> Problems to solve:
1. Translate the sentence "Contrary to what many people believe, this cake did not originate in Germany." from the post about diversity in Second Life into French.
2. According to the post about diversity in Second Life, by how much did German's Chocolate sales increase in one year?
3. Rewrite the passage of the post about diversity in Second Life starting at "The right to" and ending at "what to expect.?", with "colorful" changed to "vibrant".

═════ Excerpt provided

Our worldview changes the way we experience our lives. When you interact, socialize, and work with people from different experiences, you can hear and learn from people. Not many people are fortunate enough to be able to travel the world or work as an ex-pat in many different counties. Alternatively, we can learn from people coming from different backgrounds, and lucky we have Second Life to do this in a safe way.
I am amazed by the diversity of people who stop by the Basement Club. Sometimes they just wander in or they have visited the Retreat and the Gallery and discovered the gem of the Basement Club. Some come for the unique style of music.
The right to be able to enjoy the excitement that you have, no matter where you go or who you are with, is the reason we want a diverse and inclusive environment.
It is ok to be different and unique, that is what makes the planet so colorful. There are some things that we do share, we share laughter, pain, and a pandemic that changed our way of living for now.
Today, we live in a world that is deeply connected and global, especially here in Second Life. What an absolute blessing where you can learn right from the source. Can you imagine the benefits you will have when you finally go and travel to that country and you already know what to expect.?
Good ole Dandy had her birthday on March 15th and was telling me about the German chocolate cake she ate. Now how many of you think that is actually the real cake we have in Germany? I know many of you say yes of course. Contrary to what many people believe, this cake did not originate in Germany. It is actually an American recipe. In 1852 Samuel German, an English American Baker who worked for Baker's Chocolate Company, created a new type of dark baking chocolate. Needless to say, "German's" chocolate cake was invented. This is what we learned right here in Second Life.
Me, as a german knew we do not have this cake but I had no idea why Americans call it German. The recipe was so popular that German's Chocolate sales shot up 73 percent in one year. Newspapers across the country reprinted the recipe. But somewhere along the way, German's Chocolate Cake lost its apostrophe-s, leaving Germany holding the credit for a classic American dessert.

══════════
═════ Recorded data

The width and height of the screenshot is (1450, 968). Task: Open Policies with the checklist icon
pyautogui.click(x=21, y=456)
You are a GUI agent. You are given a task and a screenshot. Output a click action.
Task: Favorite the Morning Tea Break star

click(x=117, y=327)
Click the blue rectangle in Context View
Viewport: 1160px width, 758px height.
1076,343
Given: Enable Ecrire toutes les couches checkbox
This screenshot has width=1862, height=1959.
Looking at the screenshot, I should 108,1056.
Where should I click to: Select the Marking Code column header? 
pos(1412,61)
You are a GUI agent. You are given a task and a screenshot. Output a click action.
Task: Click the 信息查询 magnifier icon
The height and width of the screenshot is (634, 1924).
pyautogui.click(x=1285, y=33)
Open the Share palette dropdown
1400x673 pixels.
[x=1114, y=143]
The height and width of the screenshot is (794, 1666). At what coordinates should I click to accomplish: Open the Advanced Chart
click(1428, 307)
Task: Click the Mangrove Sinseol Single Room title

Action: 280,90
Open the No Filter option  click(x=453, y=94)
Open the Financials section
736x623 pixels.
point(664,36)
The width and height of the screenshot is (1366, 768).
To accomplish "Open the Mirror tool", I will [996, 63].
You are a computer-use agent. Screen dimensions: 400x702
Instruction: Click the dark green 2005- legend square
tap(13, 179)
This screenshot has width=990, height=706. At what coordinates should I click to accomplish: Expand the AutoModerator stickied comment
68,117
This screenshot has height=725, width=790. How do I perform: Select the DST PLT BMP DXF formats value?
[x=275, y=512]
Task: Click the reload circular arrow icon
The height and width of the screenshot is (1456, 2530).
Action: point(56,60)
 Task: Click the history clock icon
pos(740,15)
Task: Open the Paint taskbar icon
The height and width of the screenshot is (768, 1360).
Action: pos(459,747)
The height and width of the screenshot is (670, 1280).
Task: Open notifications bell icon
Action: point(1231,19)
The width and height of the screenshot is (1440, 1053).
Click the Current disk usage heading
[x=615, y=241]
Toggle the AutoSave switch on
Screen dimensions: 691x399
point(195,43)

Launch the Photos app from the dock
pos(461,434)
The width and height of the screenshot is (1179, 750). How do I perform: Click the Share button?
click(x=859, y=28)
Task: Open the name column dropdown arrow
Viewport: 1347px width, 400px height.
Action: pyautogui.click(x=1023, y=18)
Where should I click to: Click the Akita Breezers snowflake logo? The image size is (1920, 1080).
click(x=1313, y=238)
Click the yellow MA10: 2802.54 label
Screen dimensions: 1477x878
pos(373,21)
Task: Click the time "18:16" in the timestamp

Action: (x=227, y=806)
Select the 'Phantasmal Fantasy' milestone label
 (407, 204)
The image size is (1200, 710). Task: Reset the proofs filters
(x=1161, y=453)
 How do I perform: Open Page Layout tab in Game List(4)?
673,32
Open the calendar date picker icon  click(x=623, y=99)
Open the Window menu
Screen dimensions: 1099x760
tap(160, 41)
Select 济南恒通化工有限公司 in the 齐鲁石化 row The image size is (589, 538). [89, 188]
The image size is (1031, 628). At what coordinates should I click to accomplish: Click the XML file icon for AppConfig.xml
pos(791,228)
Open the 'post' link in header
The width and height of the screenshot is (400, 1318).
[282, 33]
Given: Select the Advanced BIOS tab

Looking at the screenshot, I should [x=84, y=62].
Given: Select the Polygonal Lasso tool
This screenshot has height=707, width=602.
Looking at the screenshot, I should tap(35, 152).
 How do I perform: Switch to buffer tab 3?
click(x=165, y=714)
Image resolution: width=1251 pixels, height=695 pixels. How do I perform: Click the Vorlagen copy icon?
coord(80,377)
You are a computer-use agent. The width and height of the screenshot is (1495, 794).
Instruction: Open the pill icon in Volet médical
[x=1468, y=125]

══════════

> Answers given:
1. Contrairement à ce que beaucoup de gens croient, ce gâteau n'est pas originaire d'Allemagne.

2. They rose 73 percent.

3.
The right to be able to enjoy the excitement that you have, no matter where you go or who you are with, is the reason we want a diverse and inclusive environment.
It is ok to be different and unique, that is what makes the planet so vibrant. There are some things that we do share, we share laughter, pain, and a pandemic that changed our way of living for now.
Today, we live in a world that is deeply connected and global, especially here in Second Life. What an absolute blessing where you can learn right from the source. Can you imagine the benefits you will have when you finally go and travel to that country and you already know what to expect.?